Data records
···
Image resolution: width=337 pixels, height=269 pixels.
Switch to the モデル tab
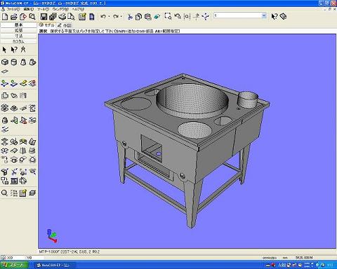point(47,25)
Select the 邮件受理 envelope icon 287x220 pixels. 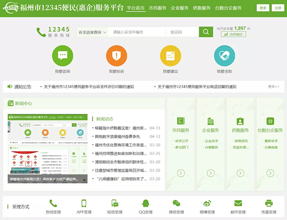[238, 203]
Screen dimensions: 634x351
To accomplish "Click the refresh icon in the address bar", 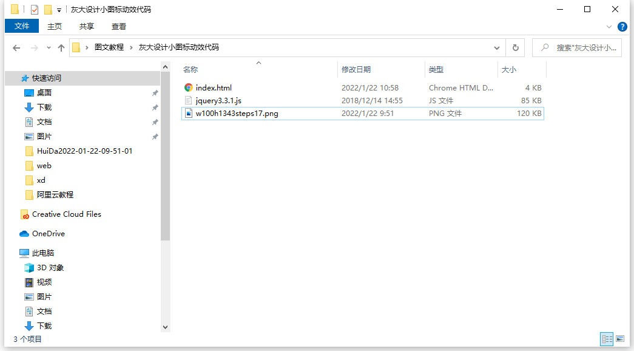I will (x=515, y=47).
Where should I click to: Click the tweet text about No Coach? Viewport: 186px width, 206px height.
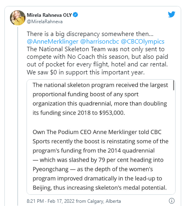click(97, 57)
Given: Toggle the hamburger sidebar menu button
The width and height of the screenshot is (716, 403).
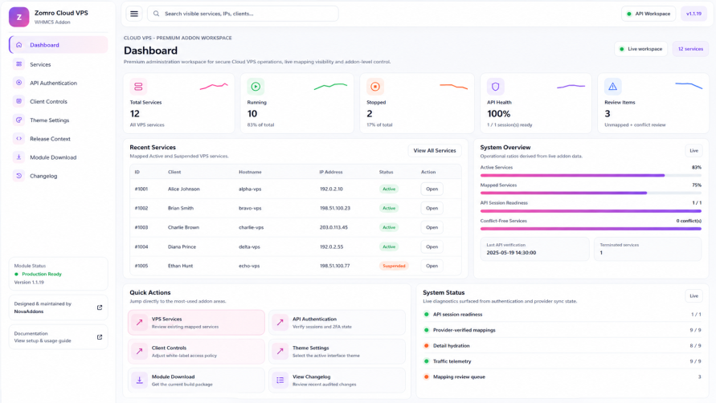Looking at the screenshot, I should click(134, 14).
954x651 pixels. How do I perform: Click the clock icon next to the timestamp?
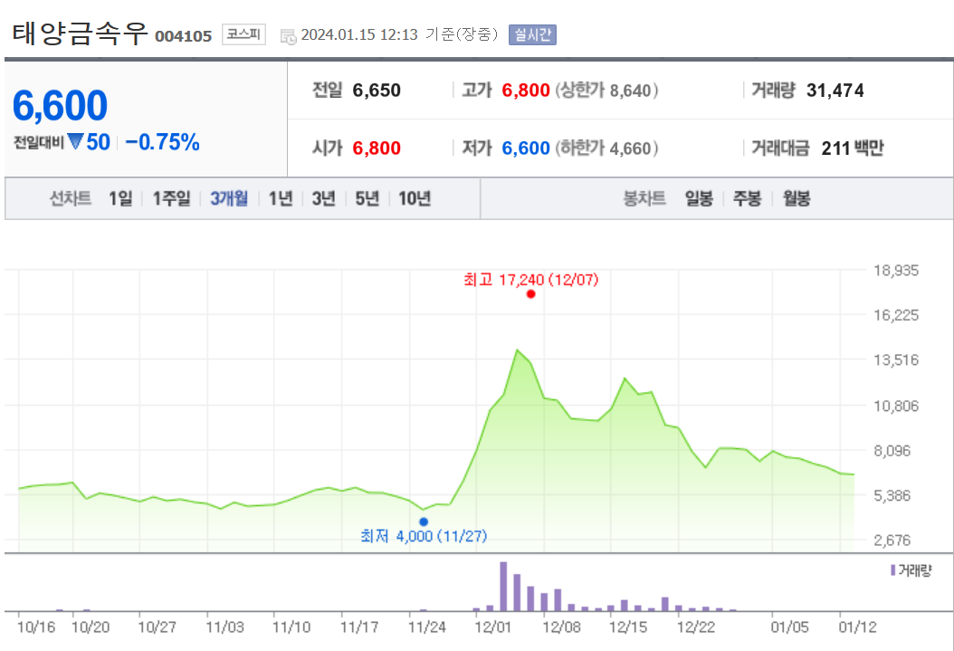pos(289,35)
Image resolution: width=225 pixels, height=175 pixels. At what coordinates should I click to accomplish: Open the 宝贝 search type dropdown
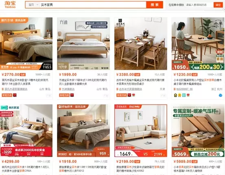(33, 5)
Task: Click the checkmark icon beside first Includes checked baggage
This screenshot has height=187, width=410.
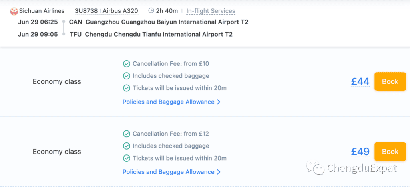Action: pos(126,76)
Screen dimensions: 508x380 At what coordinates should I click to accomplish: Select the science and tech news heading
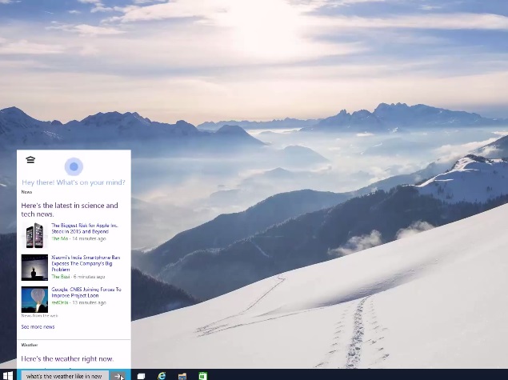pyautogui.click(x=70, y=210)
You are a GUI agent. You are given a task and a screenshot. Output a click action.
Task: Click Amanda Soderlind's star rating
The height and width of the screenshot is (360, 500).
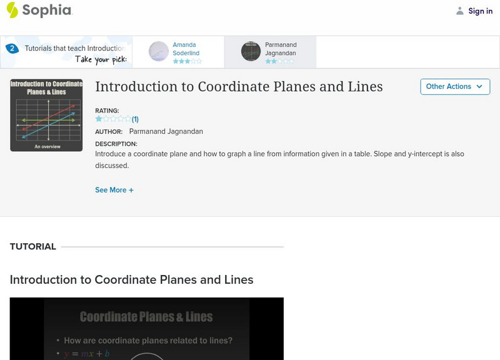point(187,62)
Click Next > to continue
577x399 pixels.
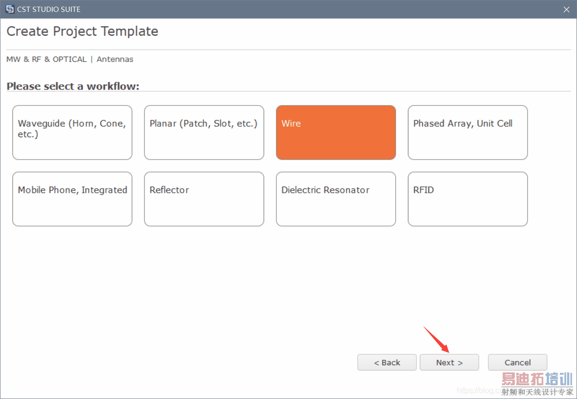coord(449,362)
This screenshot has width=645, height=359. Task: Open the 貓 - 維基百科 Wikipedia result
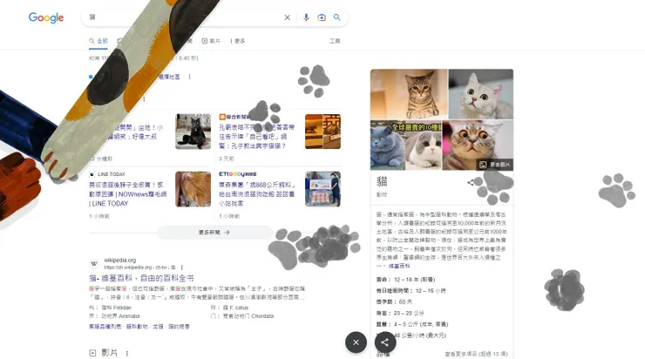[x=141, y=278]
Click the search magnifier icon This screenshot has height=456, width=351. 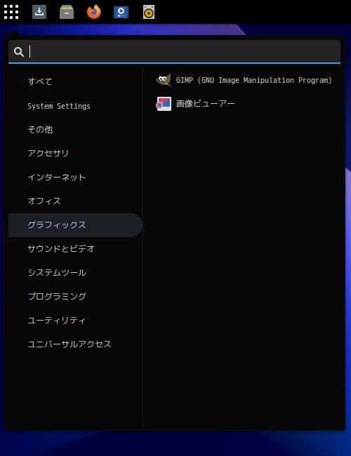pos(19,52)
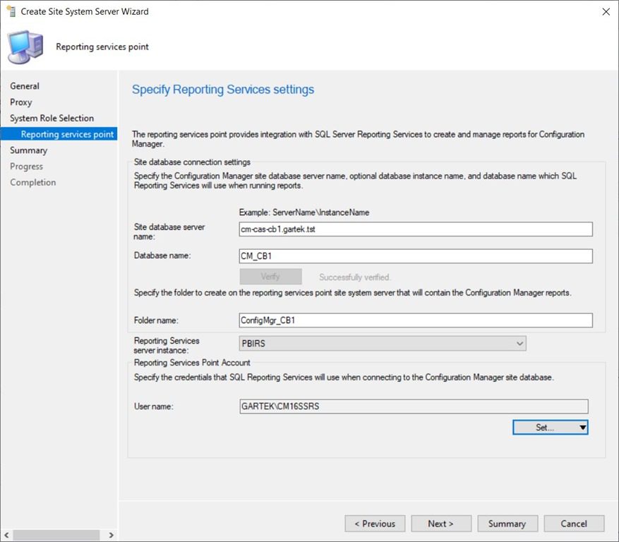This screenshot has width=619, height=542.
Task: Click the right arrow of the bottom scrollbar
Action: (x=111, y=536)
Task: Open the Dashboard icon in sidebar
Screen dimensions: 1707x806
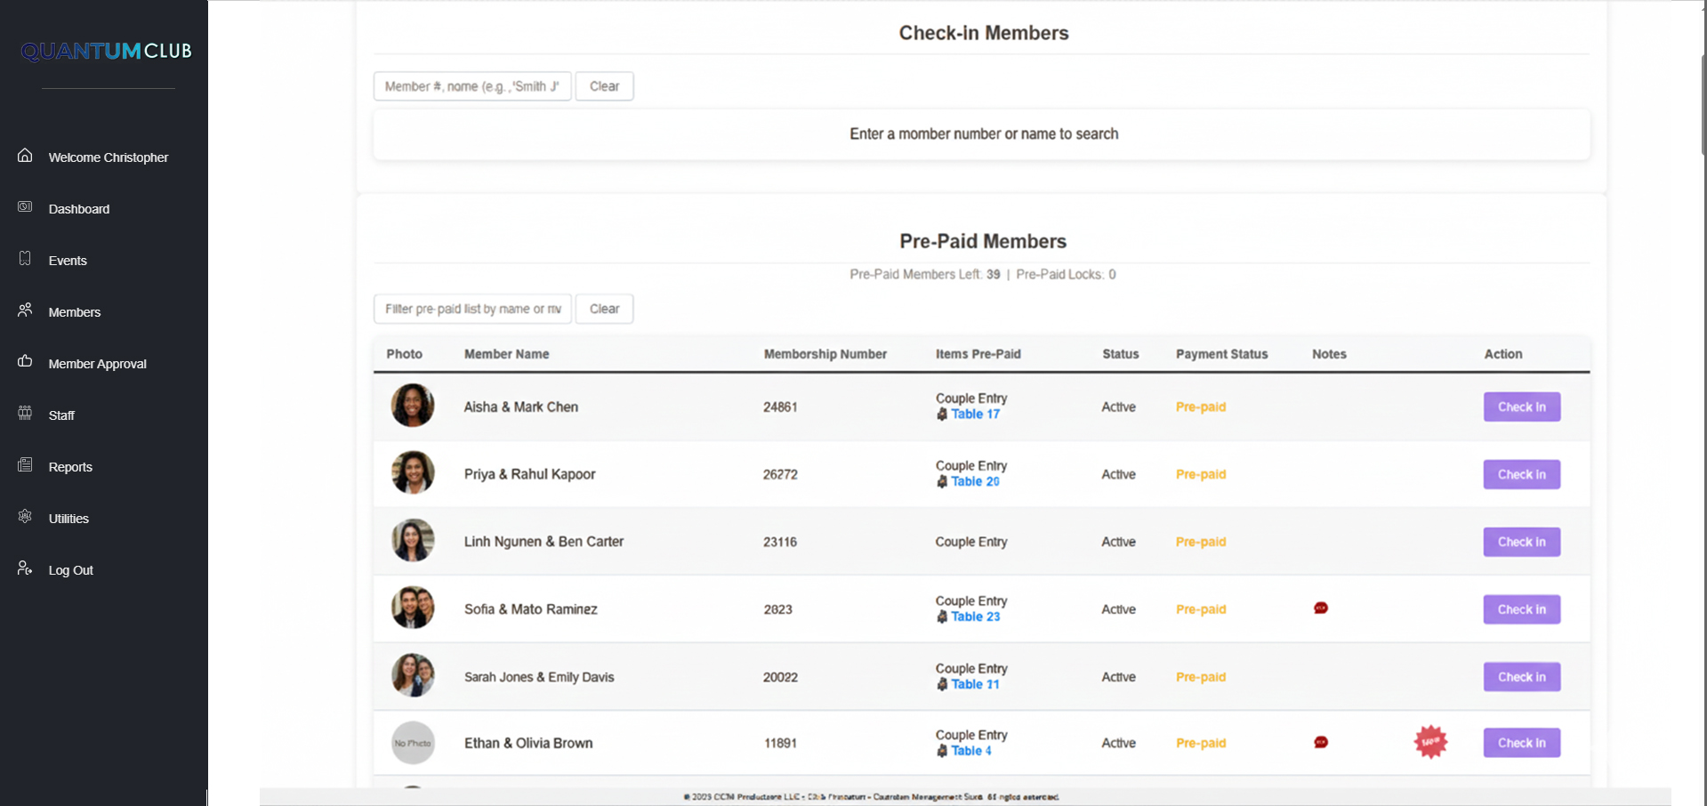Action: tap(25, 207)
···
▶ **Work to be completed**
List the lines of the entries that include "sidebar".

▶ **Output of the exercise**
Given: Toggle the hamburger sidebar menu button
Task: Open the Dashboard icon in sidebar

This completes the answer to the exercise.